Write out the rows from the line with "Given: Open Aleksandar" through the end of the rows, changing "sidebar" to "side menu" and keeping everything else the same. Leave the pictures out of your answer.

Raw rows
============================================================

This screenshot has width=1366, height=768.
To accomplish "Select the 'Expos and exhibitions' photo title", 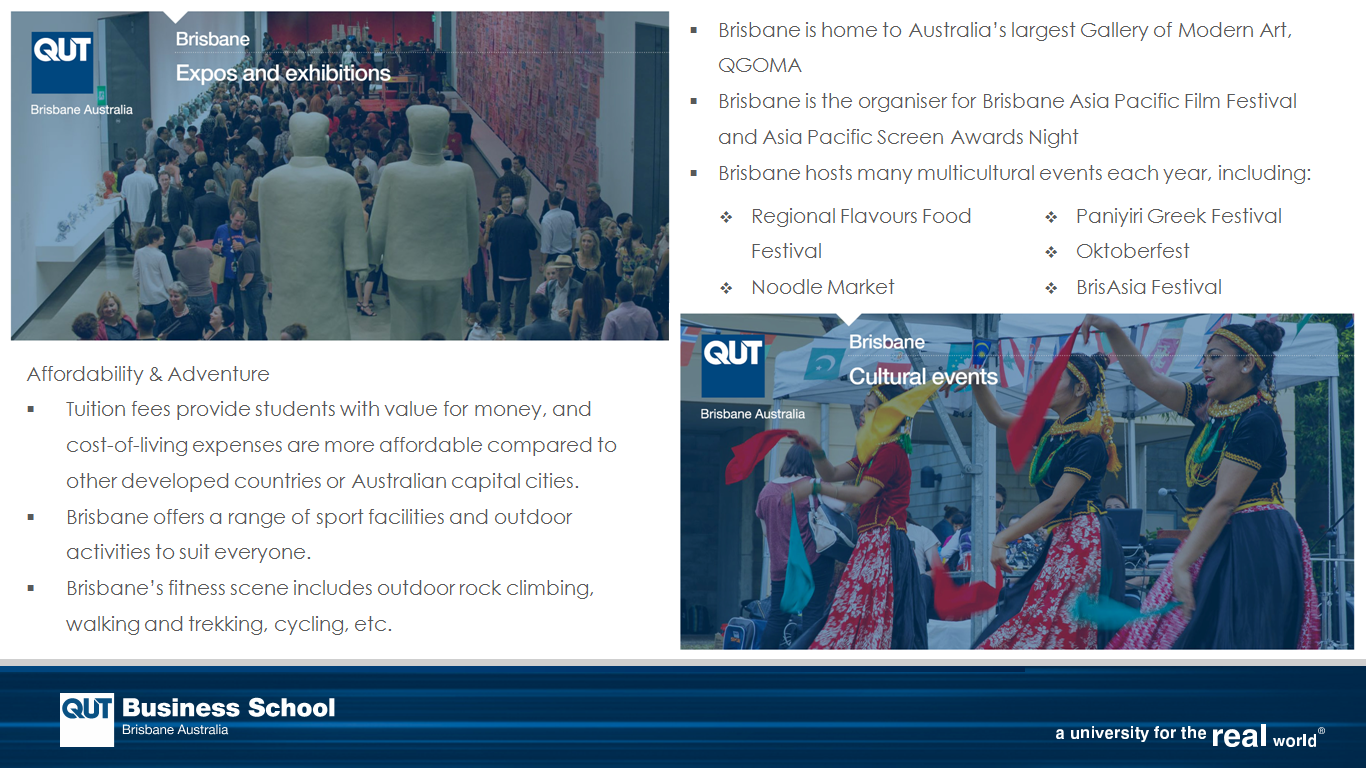I will (283, 73).
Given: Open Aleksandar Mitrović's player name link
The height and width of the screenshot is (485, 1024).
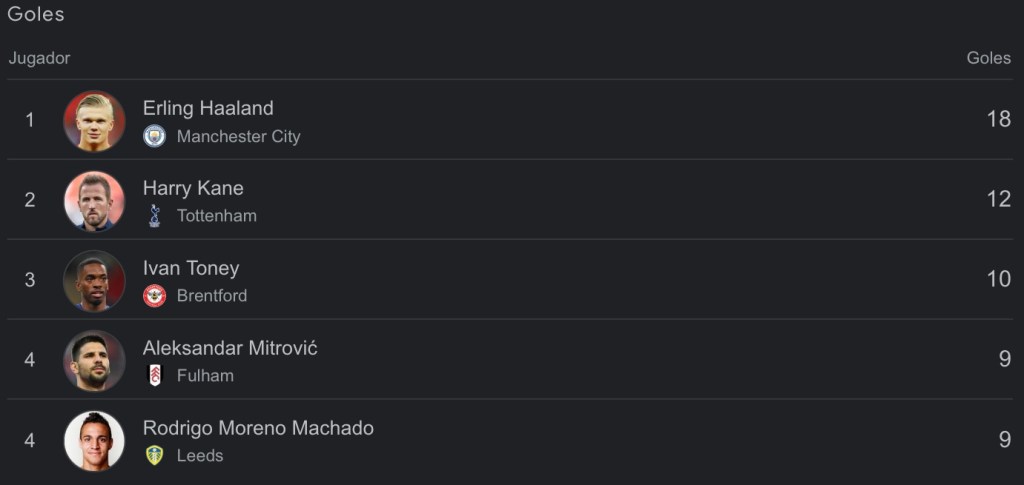Looking at the screenshot, I should (x=230, y=348).
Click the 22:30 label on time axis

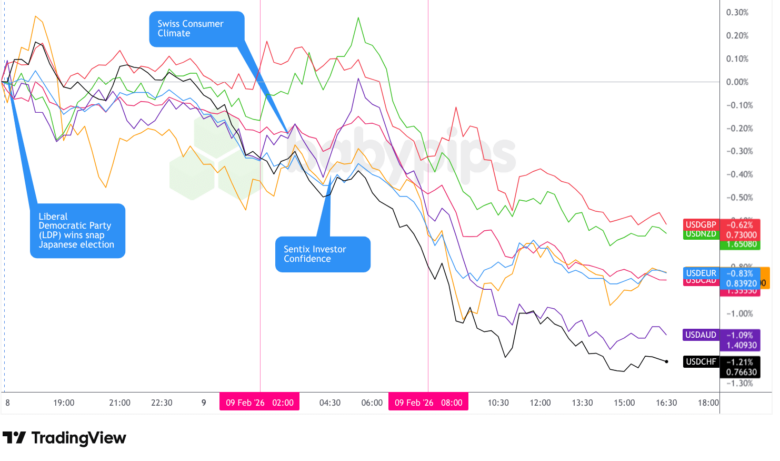pyautogui.click(x=162, y=403)
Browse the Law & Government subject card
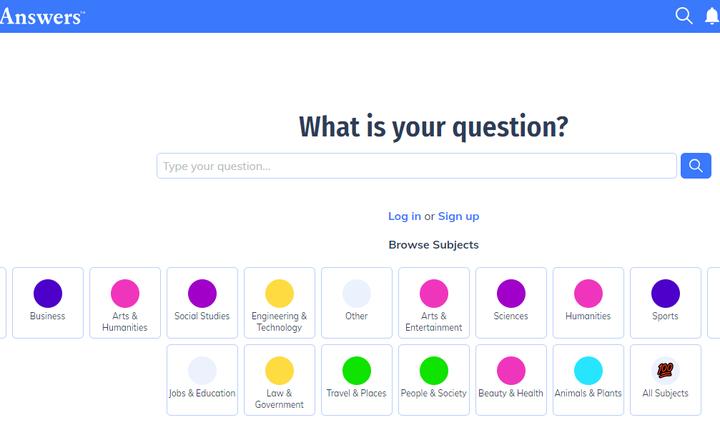Screen dimensions: 720x435 point(279,380)
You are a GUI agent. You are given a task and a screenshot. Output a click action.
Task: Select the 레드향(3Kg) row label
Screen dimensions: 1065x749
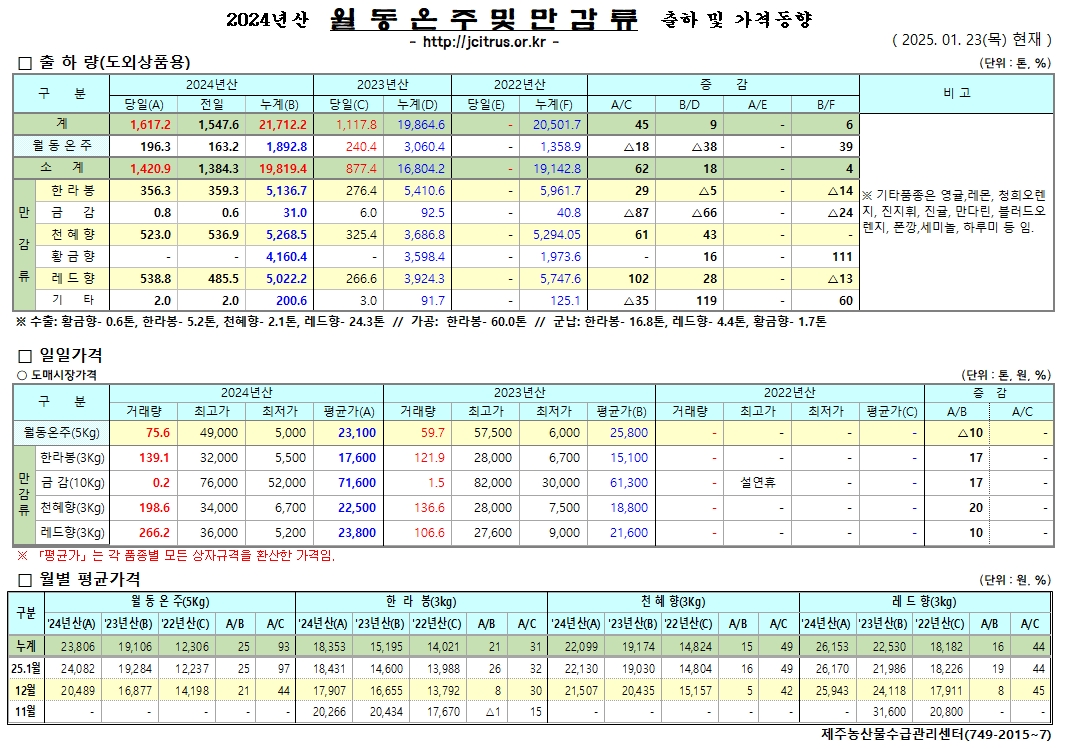click(73, 533)
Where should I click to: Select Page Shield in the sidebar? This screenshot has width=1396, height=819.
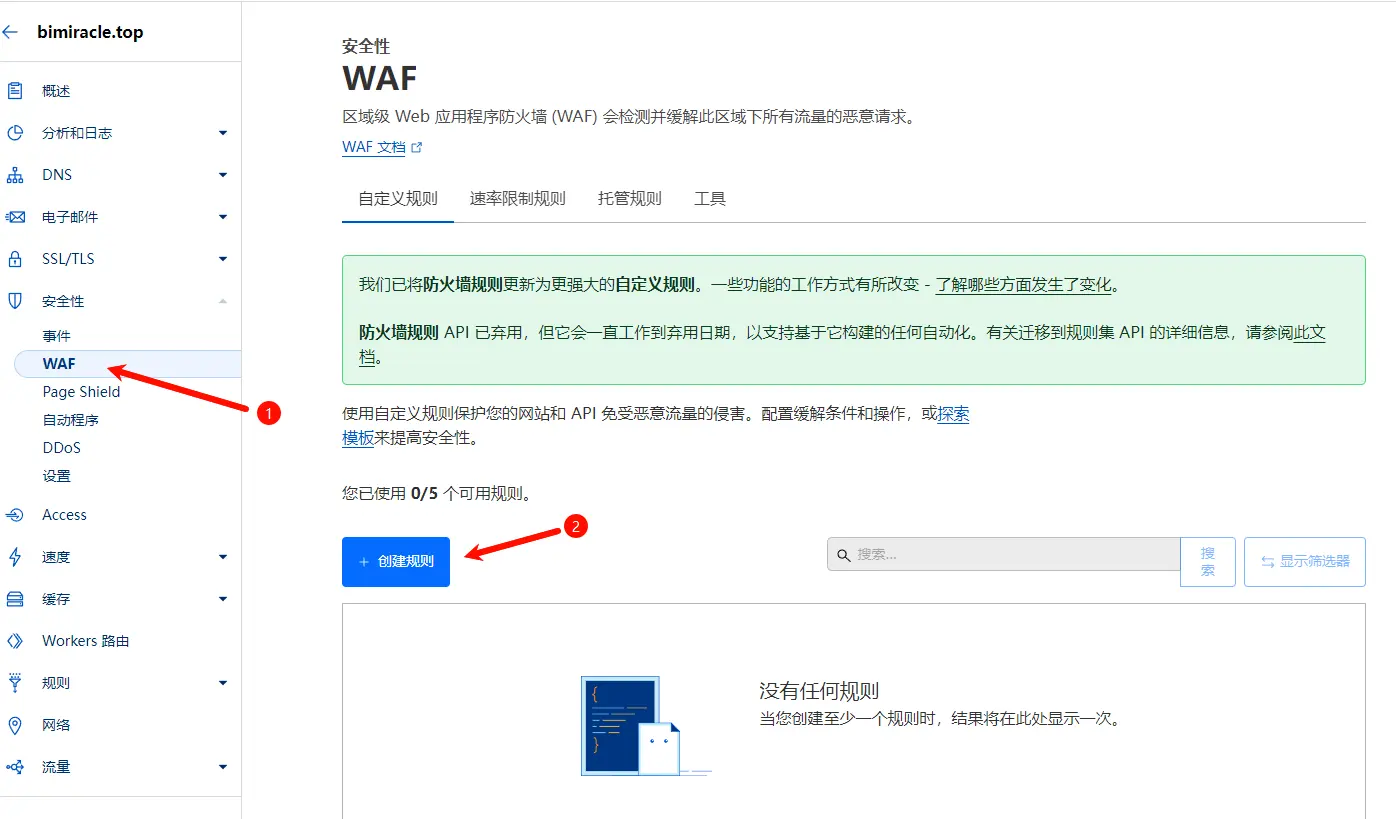coord(81,392)
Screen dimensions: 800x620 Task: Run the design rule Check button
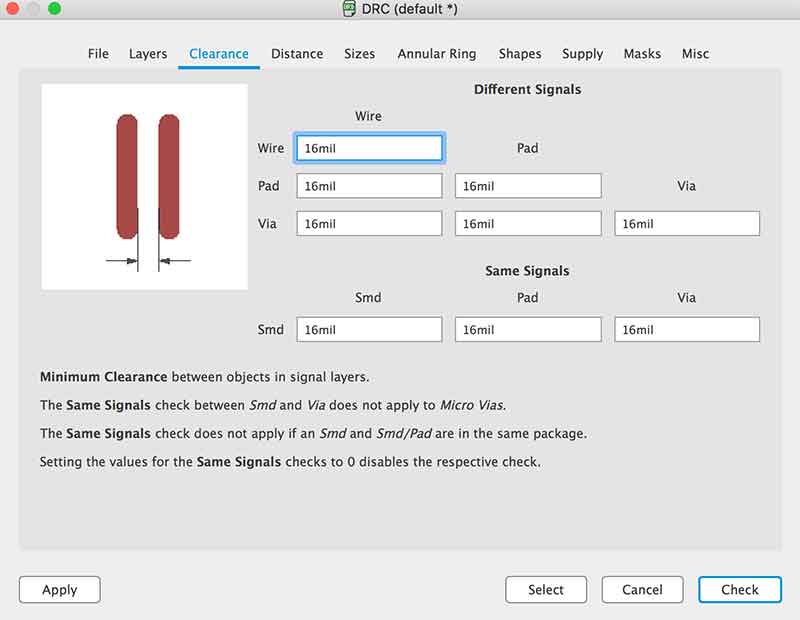click(740, 590)
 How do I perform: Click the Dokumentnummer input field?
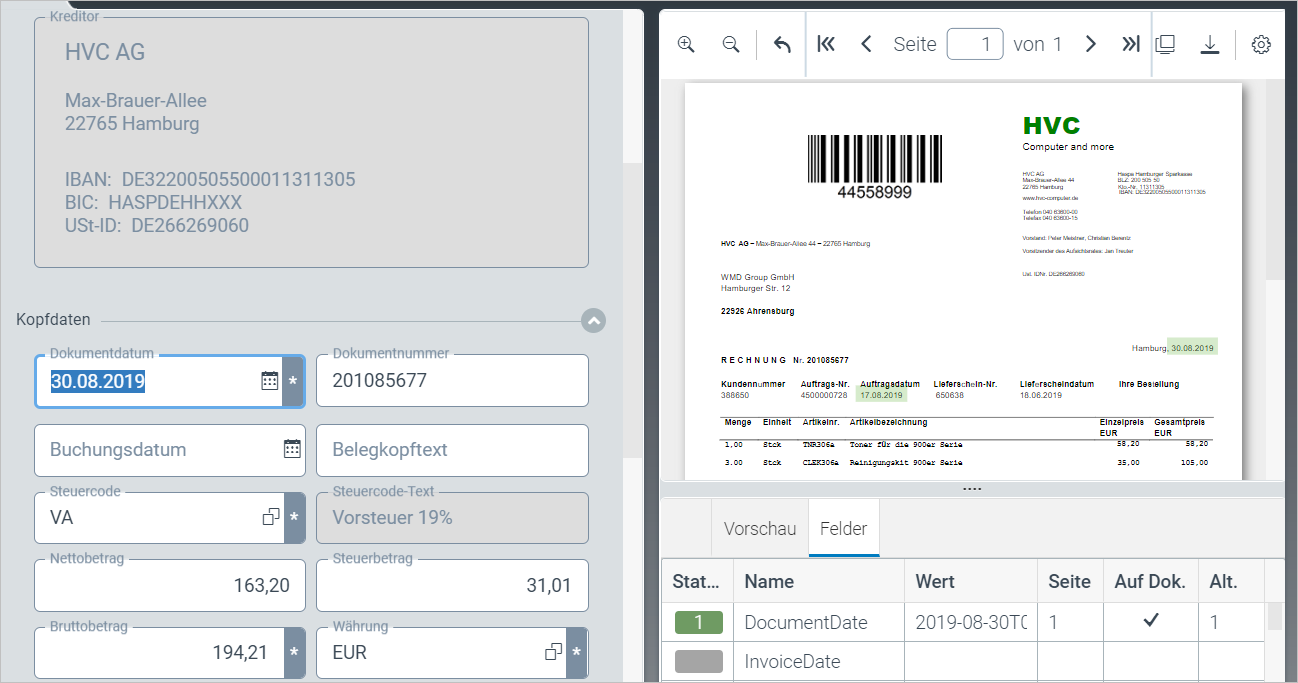tap(452, 381)
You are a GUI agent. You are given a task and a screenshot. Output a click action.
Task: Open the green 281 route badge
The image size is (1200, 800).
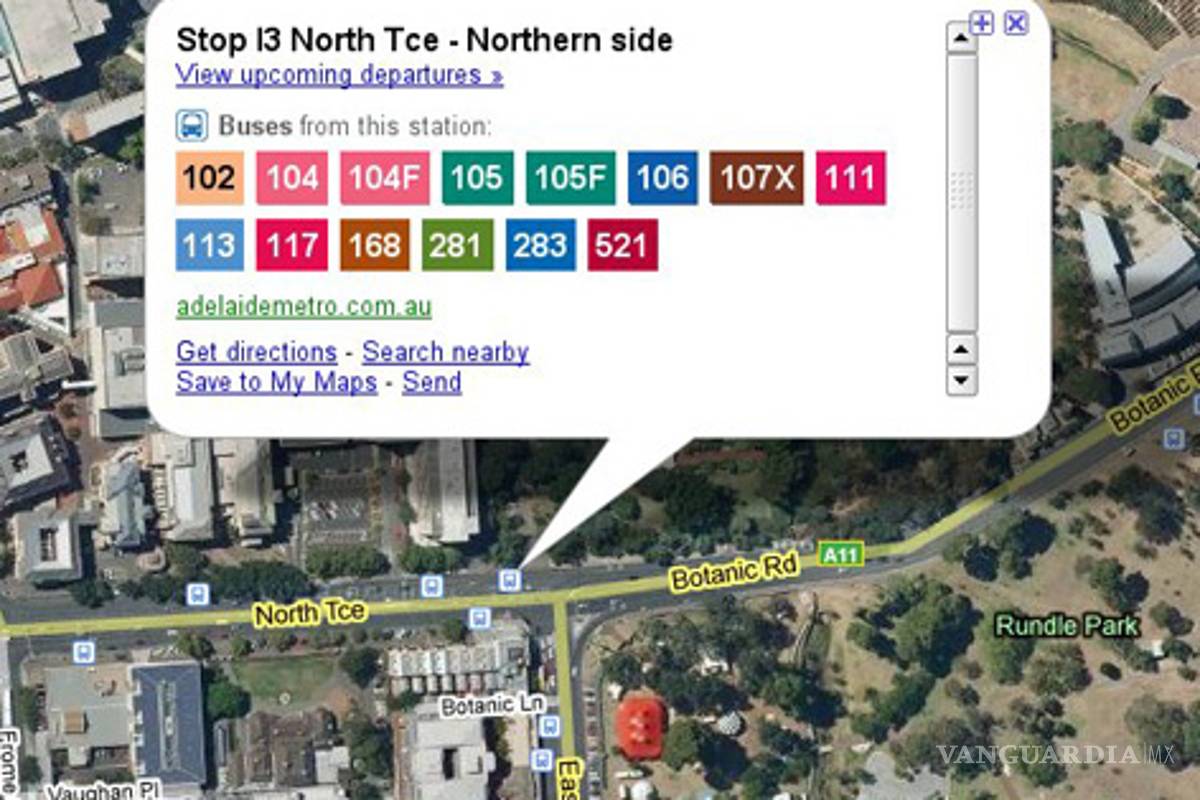[x=457, y=246]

============================================================

## EXERCISE SOLUTION
Given: Open Aleksandar Mitrović's player name link
The height and width of the screenshot is (485, 1024).
Looking at the screenshot, I should (x=230, y=348).
Click the 22:30 label on time axis

pyautogui.click(x=162, y=403)
Browse the Law & Government subject card
Screen dimensions: 720x435 point(279,380)
You are a GUI agent. You are given a task and a screenshot. Output a click action.
Task: Select the 레드향(3Kg) row label
Screen dimensions: 1065x749
click(73, 533)
Where should I click to: Select Page Shield in the side menu? This screenshot has width=1396, height=819.
coord(81,392)
Screen dimensions: 800x620 Task: Run the design rule Check button
click(740, 590)
 How do I perform: Click the Dokumentnummer input field?
tap(452, 381)
You are a GUI agent. You are given a task and a screenshot. Output a click action.
Task: Open the green 281 route badge
The image size is (1200, 800).
[x=457, y=246]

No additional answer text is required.